5. The cannula of claim 2 further comprising:

a third notch formed in the wall; and

a fourth notch formed in the wall.

6. The cannula of claim 1 wherein the tube extends from the cup to a distal end and the tube defines a longitudinal axis; and

wherein the distal end includes a first portion and a second portion, the first portion including a tip and being narrower than the second portion.

7. The cannula of claim 6 wherein the first portion defines a first plane that is acutely angled at a first angle relative to the longitudinal axis and the second portion defines a second plane that is acutely angled at a second angle relative to the longitudinal axis and the second angle is greater than the first angle.

8. The cannula of claim 1 wherein the tube extends from the cup to a distal end including a chamfered tip.

9. The cannula of claim 7 wherein the tip is chamfered.

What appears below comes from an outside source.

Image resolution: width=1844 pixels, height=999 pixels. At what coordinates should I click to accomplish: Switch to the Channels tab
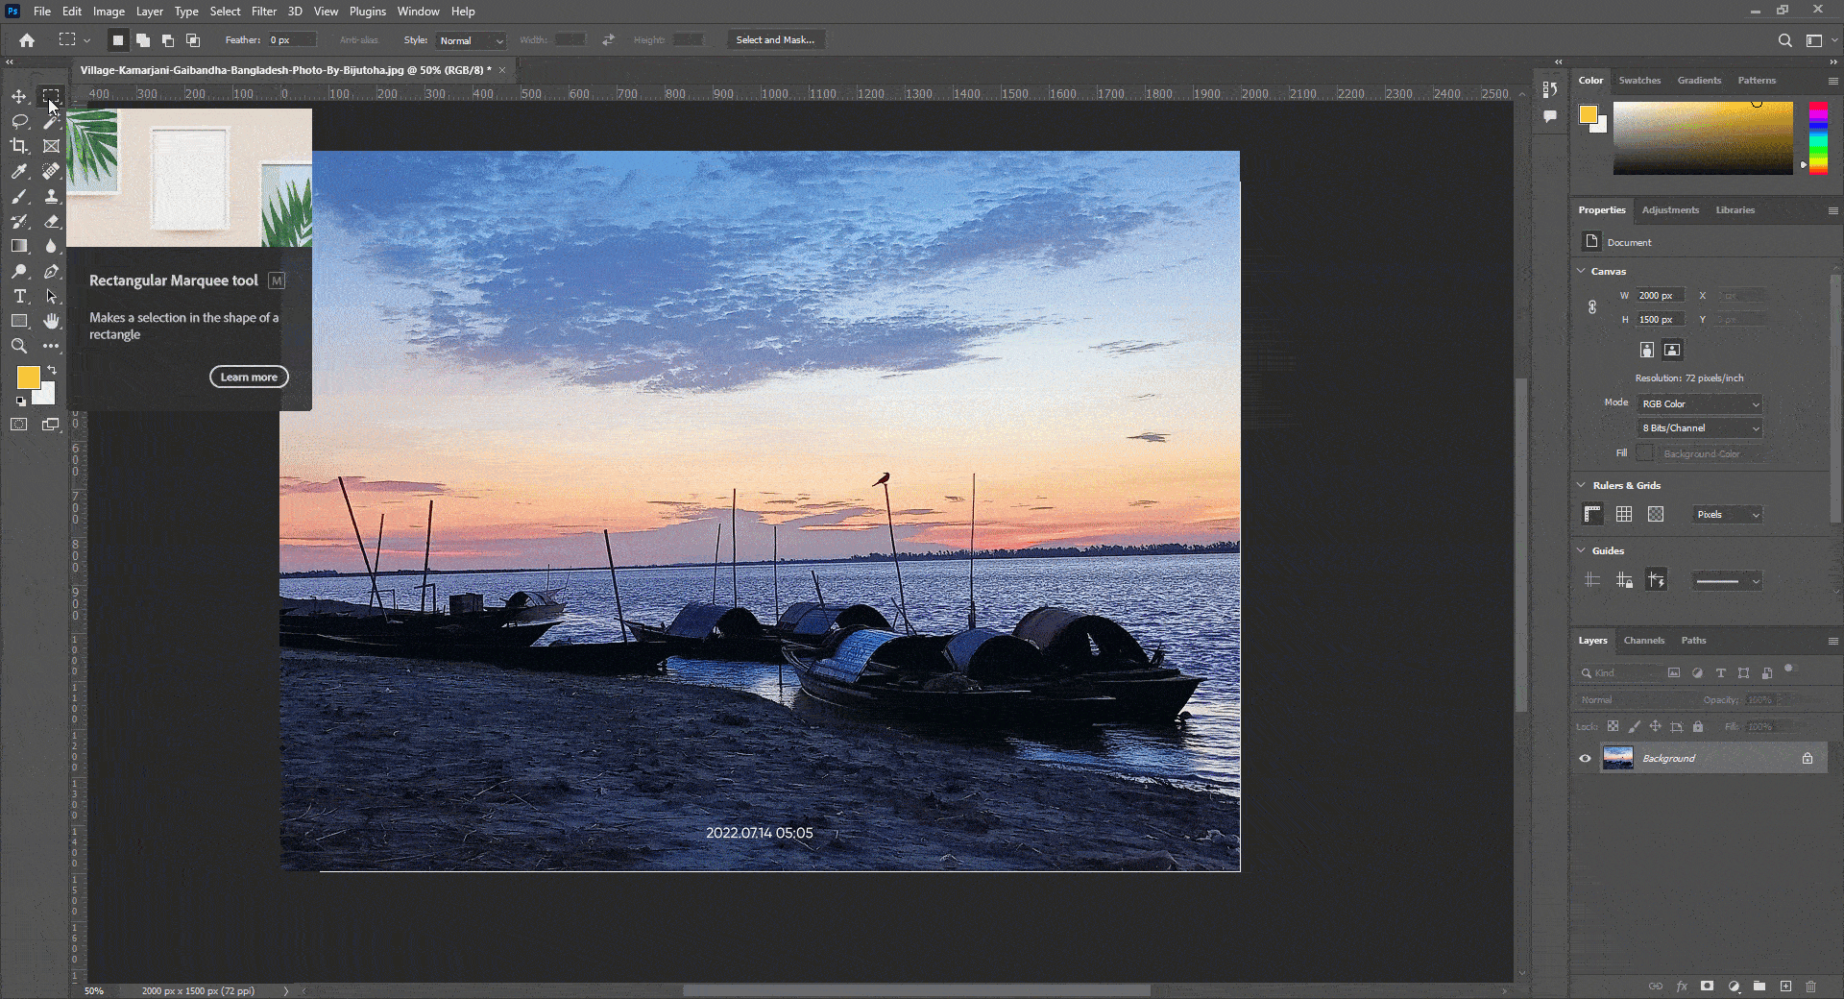pyautogui.click(x=1643, y=640)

10. The cannula of claim 2 wherein the tube extends from the cup to a distal end and the tube defines a longitudinal axis; and

wherein the distal end includes a first portion and a section portion, the first portion including a tip and being narrower than the second portion.

11. The cannula of claim 10 wherein the first portion defines a first plane that is acutely angled at a first angle relative to the longitudinal axis and the second portion defines a second plane that is acutely angled at a second angle relative to the longitudinal axis and the second angle is greater than the first angle.

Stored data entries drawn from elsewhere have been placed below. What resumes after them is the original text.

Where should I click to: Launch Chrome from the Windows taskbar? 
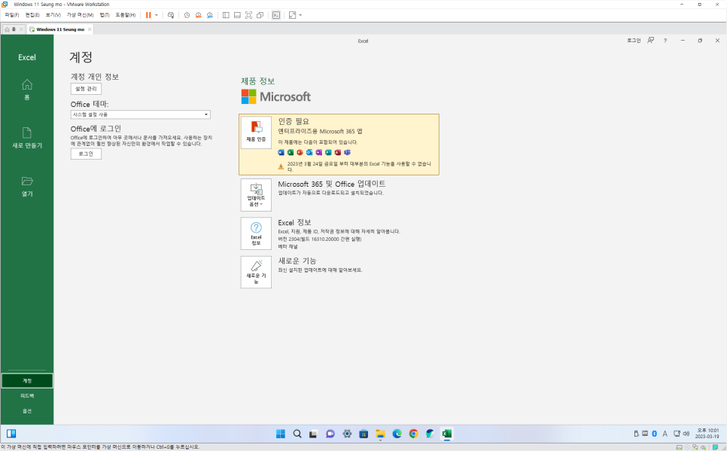(x=414, y=434)
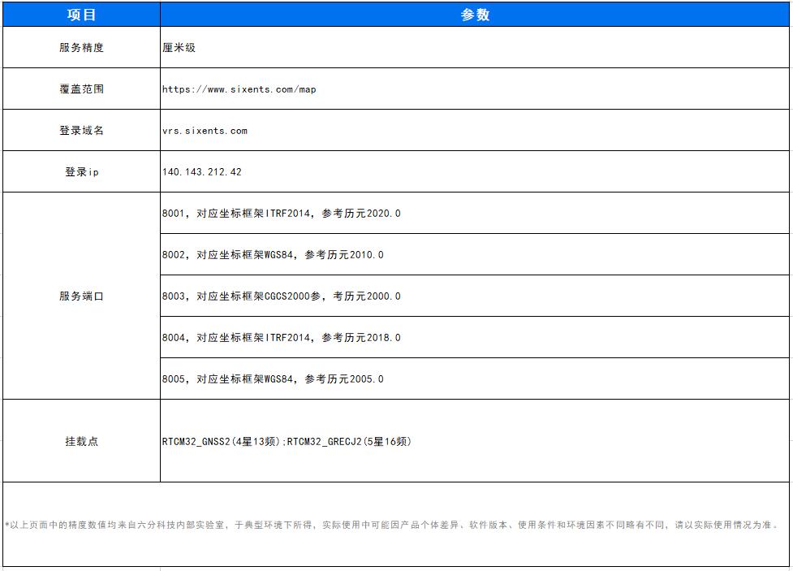793x571 pixels.
Task: Click the port 8005 WGS84 epoch 2005.0 row
Action: click(x=273, y=379)
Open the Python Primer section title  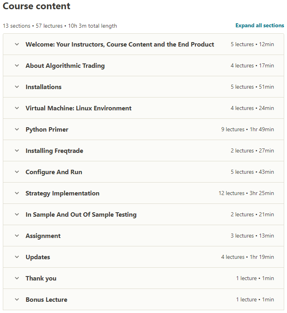pos(47,130)
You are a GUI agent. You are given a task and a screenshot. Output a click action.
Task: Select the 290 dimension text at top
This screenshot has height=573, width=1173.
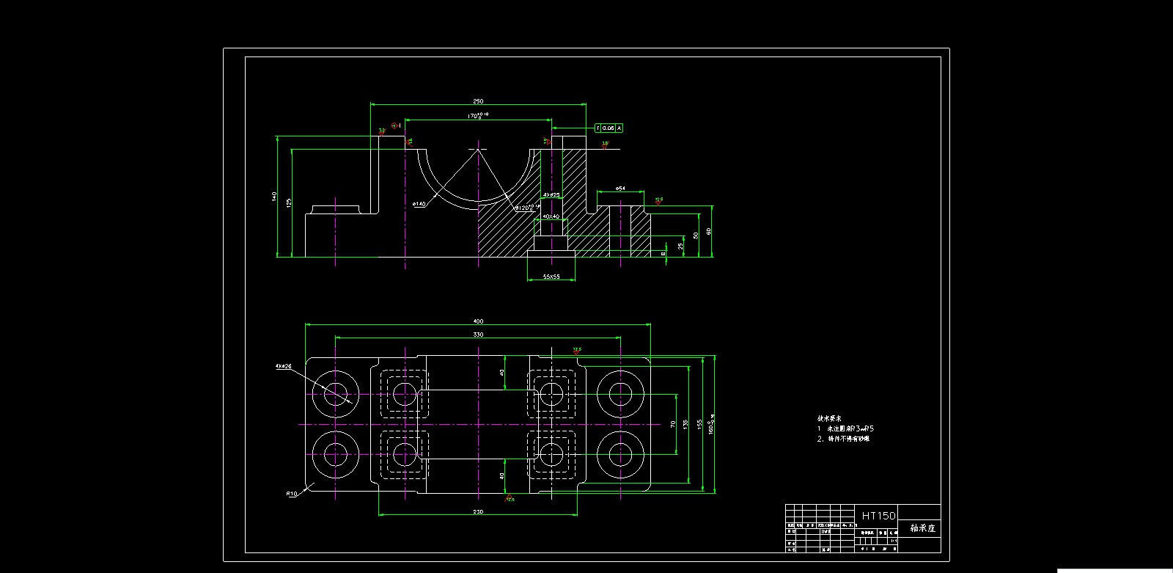click(x=478, y=101)
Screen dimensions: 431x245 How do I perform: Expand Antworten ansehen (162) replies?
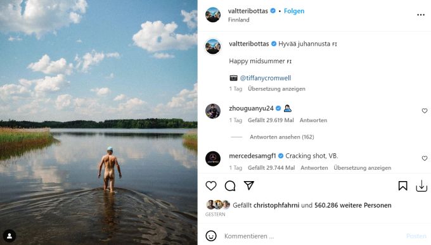click(282, 137)
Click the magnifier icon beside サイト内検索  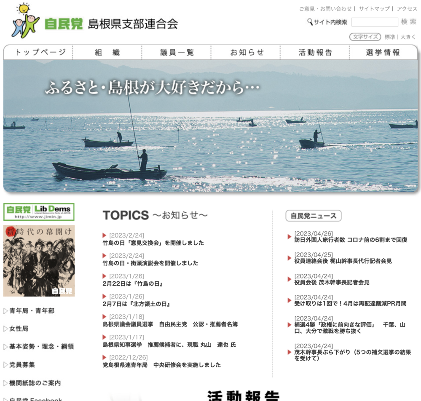pos(310,22)
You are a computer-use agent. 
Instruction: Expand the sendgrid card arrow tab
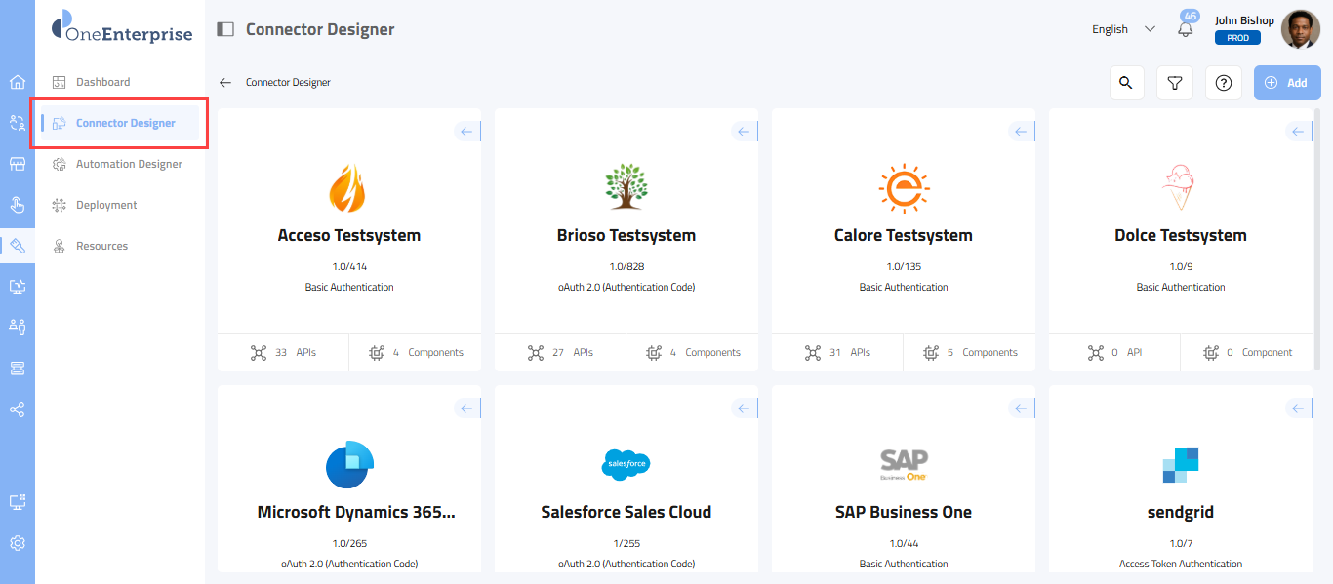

12. The cannula of claim 10 wherein the tip is chamfered.

13. The cannula of claim 11 wherein the tip is chamfered.

14. The cannula of claim 5 wherein the tube extends from the cup to a distal end and the tube defines a longitudinal axis; and

wherein the distal end includes a first portion and a section portion, the first portion including a tip and being narrower than the second portion.

15. The cannula of claim 14 wherein the first portion defines a first plane that is acutely angled at a first angle relative to the longitudinal axis and the second portion defines a second plane that is acutely angled at a second angle relative to the longitudinal axis and the second angle is greater than the first angle.

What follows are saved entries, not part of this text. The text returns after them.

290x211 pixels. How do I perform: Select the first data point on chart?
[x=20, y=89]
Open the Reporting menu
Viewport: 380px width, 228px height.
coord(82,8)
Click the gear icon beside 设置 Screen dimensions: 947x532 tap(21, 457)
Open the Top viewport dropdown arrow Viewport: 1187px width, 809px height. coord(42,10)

16. The cannula of claim 14 wherein the tip is chamfered.

17. The cannula of claim 15 wherein the tip is chamfered.

18. The cannula of claim 2 wherein the first notch is semicircular and the second notch is semicircular.

19. The cannula of claim 2 wherein the first notch is rectangular and the second notch is rectangular.

20. The cannula of claim 2 wherein the first notch is a ramped notch and the second notch is a ramped notch.

21. A cannula for intraocular surgery, the cannula comprising:

a cup;

a tube including a wall and having a tube outer diameter, the tube extending from the cup to a distal end and defining a longitudinal axis, the distal end including a first portion and a second portion, the first portion including a chamfered tip and being narrower than the second portion; and

a gripping section formed in the wall, the gripping section having a diameter that is less than the tube outer diameter.

22. The cannula of claim 21 wherein the first portion defines a first plane that is acutely angled at a first angle relative to the longitudinal axis and the second portion defines a second plane that is acutely angled at a second angle relative to the longitudinal axis and the second angle is greater than the first angle.

23. The cannula of claim 21 wherein the gripping section includes a first notch formed in the wall and a second notch formed in the wall.

24. A cannula for intraocular surgery comprising:

a cup having an open first end and a second end; and

a hollow tube extending from the second end of the cup to a distal end, the hollow tube defining a longitudinal axis, and the distal end including a first portion and a second portion, the first portion including a tip and being narrower than the second portion.

25. The cannula of claim 24 wherein the first portion defines a first plane that is acutely angled at a first angle relative to the longitudinal axis and the second portion defines a second plane that is acutely angled at a second angle relative to the longitudinal axis and the second angle is greater than the first angle.

26. The cannula of claim 24 wherein the tip is chamfered.

27. The cannula of claim 25 wherein the tip is chamfered.